閑話「わたしのおねえさま」
胸糞、自己中、その他諸々注意。
――とても、とても恐ろしい夢を見た。
飛び起きて、ぜぇはぁと肩で息をして、周りを見渡す。
夢のわたしは大人になっていて、でも、とっても恐ろしい顔をしていた。
夢であると確認したくて、慌てて少し離れた位置にある鏡に視線をやると、映っているのはまぎれもなく今の私。
夢にいたのはわたしと、わたしの大好きなおねえさま。
すごく優しくて、わたしが我がままを言っても「仕方ないわね」って言ってくれるおねえさま。
優しいから、誤解してしまった。
おねえさまは、わたしのことが大好きで、わたしが泣いたら泣かないように、って気を遣ってくれてるんだ、って。
本当は違っていた。
成長するにつれて、おねえさまは私の前でだけ笑わなくなってしまった。
だからいつも泣いて、お姉さまを困らせて、どうにかしてわたしの言うことを聞いてもらいたかった。
そもそもそれが間違いだと、いろんな人に注意され続けていた。
おにいさま、お父様、お母様、屋敷の人たちに。
それでも頑なに認めなかったのは、わたしが意地になっていたからだろう。
避けられて、悔しくて、わたしから離れていくなんて許したくなかった。
おにいさまはそれを「それは好きとかじゃない、単なる執着だ。
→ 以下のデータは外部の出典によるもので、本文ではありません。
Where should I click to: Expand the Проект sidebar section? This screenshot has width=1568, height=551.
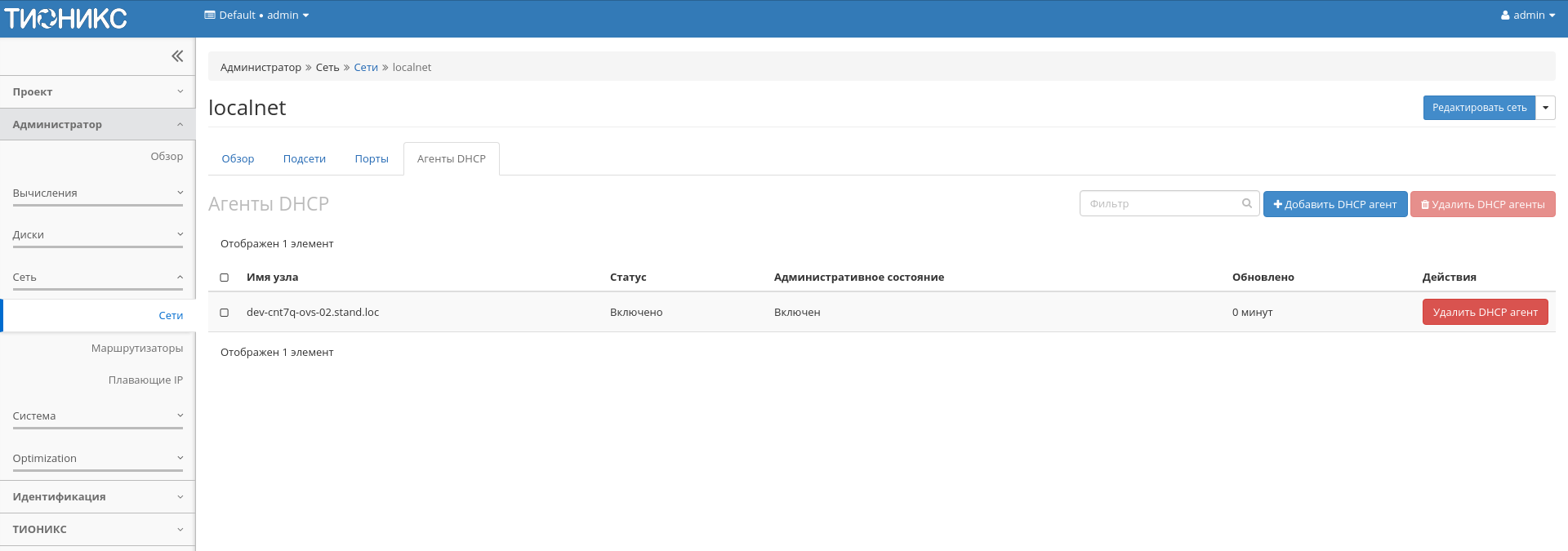tap(97, 92)
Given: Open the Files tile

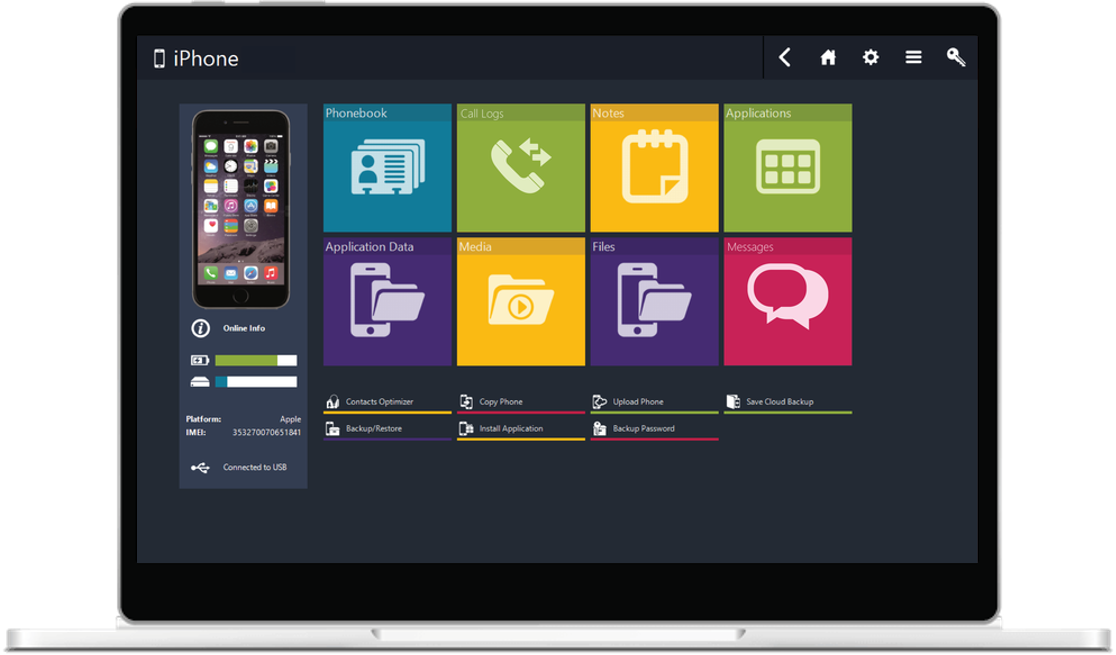Looking at the screenshot, I should tap(654, 300).
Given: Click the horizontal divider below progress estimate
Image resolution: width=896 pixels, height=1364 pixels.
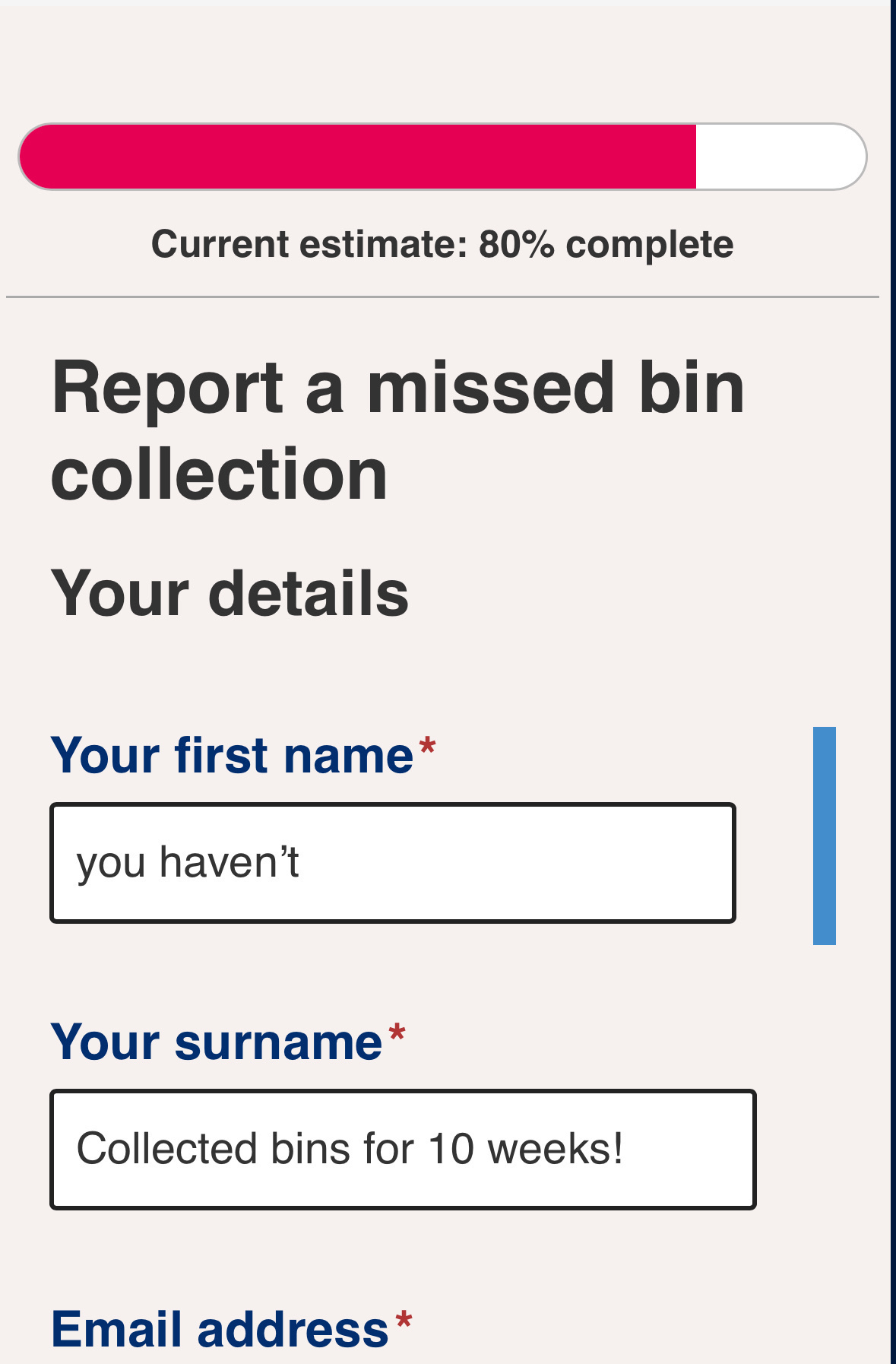Looking at the screenshot, I should tap(442, 297).
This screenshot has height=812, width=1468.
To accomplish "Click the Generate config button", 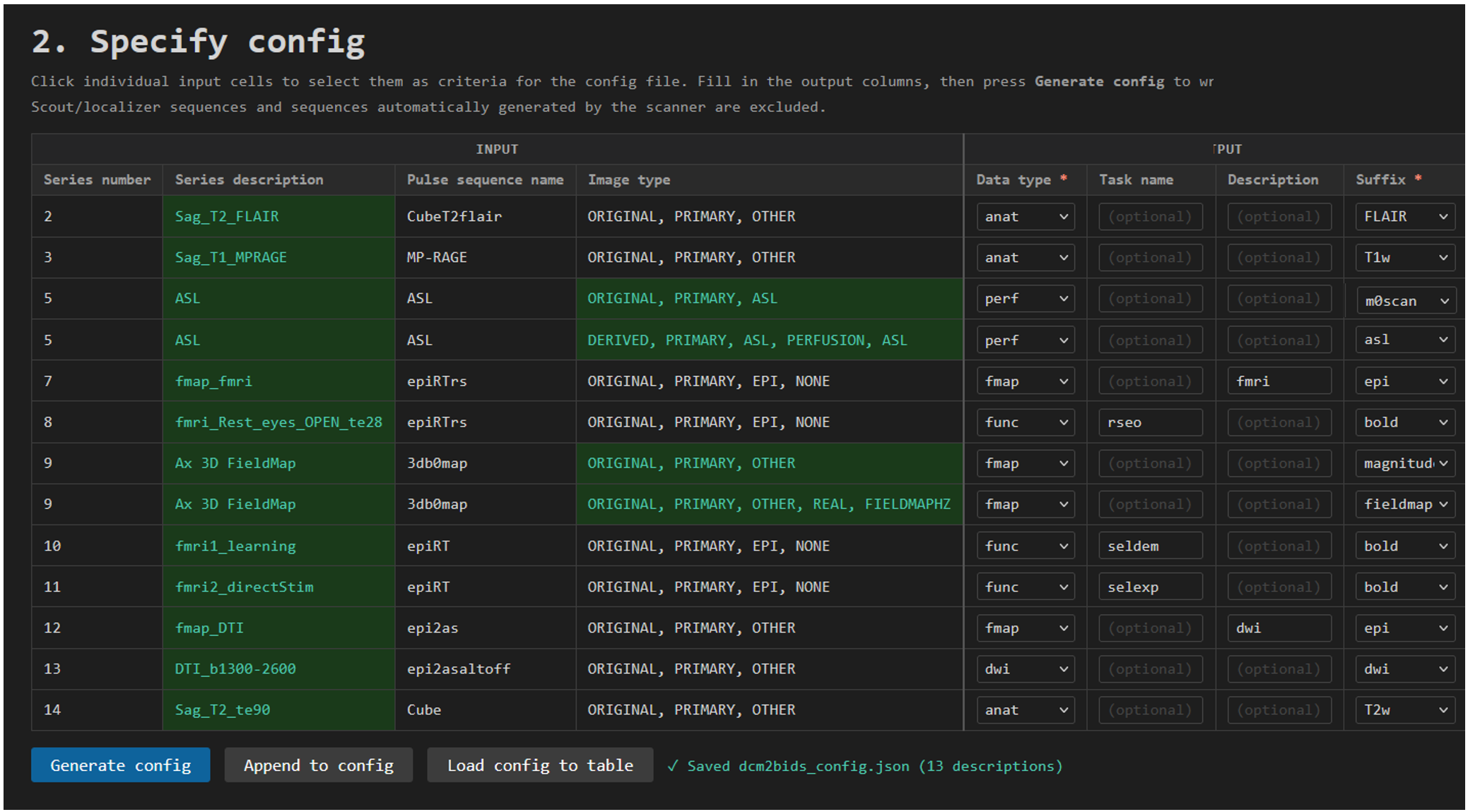I will [x=120, y=765].
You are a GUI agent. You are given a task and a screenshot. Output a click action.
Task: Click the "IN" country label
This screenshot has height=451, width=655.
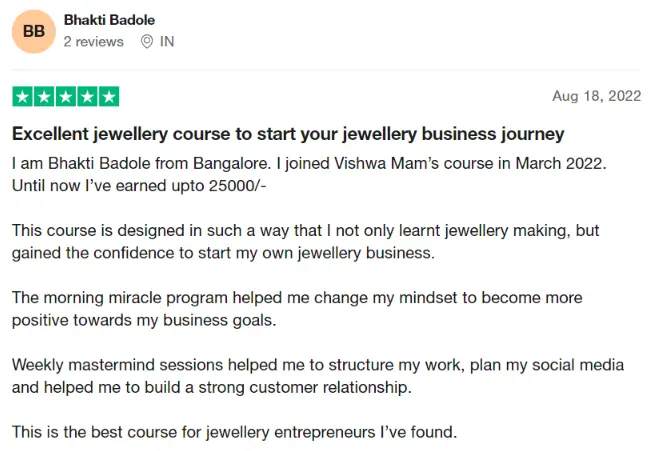pyautogui.click(x=166, y=42)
いい加減あの子を解放してやってくれ」って言ってきたけれど、それでもわたしは絶対に認めなかったし、認めたくなかった。
外ではきちんとラクティ侯爵家次女としてふるまっていたけれど、いつしかわたしのおねえさまに対する行動が広まり、『ラクティ侯爵家の癇癪令嬢』という不名誉な名が広まっていた。
実際、おねえさまが褒められると「どうして」「なんで」「ずるい」を連呼していたし、15歳を超えてもなお地団駄を踏むという恥ずかしい行動をしてしまっていたので、それに対しては何も言えなくて恥ずかしい思いをしていた。
でも、いつまで経ってもおねえさまへの執着は抜けずに、何でも喚き散らした結果。
わたしは、結婚前のおねえさまを階段から突き落としてしまった。
階段から落ちて動かなくなってしまったおねえさま。
わたしがやったことなのに、わたしは情けなくもその場に座り込んでしまって動けないまま、屋敷は大変な騒動になった。
お父様もお母様も、お医者様を呼んだけれど無駄だった。
わたしが、この手で、殺めてしまった。
現実だと思いたくなくて、つい口から「だって」と零したわたしは、リーズ伯爵さまに思い切り叩かれた。思わず睨んだけれど、憎悪に燃える眼差しが、怒りに満ちた全てが、何もかもが恐ろしかった。
『ルミナスは本来、もっと早く我が家に嫁ぐ予定だったのに、そちらのご令嬢が喚いて縋って結婚の日取りを延期をした。そしてその結果がこれですか。…ふざけるな!わたしの…わたしの妻を返せ!愛しいあの子を、わたしの前では気を抜いて笑ってくれて、本当の自分でいてくれていたあの子を返してくれ!!』
リーズ伯爵さまの叫びに、わたしはもう、本当に何も言えない。
棺桶の中、静かに、眠っているようにそこにいるおねえさま。
わたしだけ、お別れを言わせてもらえなかった。
お墓参りすら、誰にも許されなかったし、お墓の場所も教えてもらえなかった。
謝ることもできないまま、わたしは少しも『わたし』という性格矯正ができないまま、ぜんぶ、終わった。
「ゆ、め」
先日、お兄様から忌々しいイヤリングをつけられて、家庭教師もとてつもなく厳しい人たちへと変わって。
そしてトドメだと言わんばかりの今日の悪夢。
何がどうなってこうなったのだろう、と思うけれど共通点はちゃんとあった。
泣きわめいてお姉さまに迷惑をかけて駄々をこねて、周りに何でも言うことをきかせている、『私』。
これから先、あんな夢みたいに喚き散らさなければ、大好きなおねえさまは帰ってきてくれるのだろうか、と。
少しだけ、ほんの少しだけ淡い期待を抱いて、もう一度ベッドで眠りについた。
戻ってなんかこないよ。
だって貴女のその反省なんか、砂粒程度のちっちゃいものなんだから。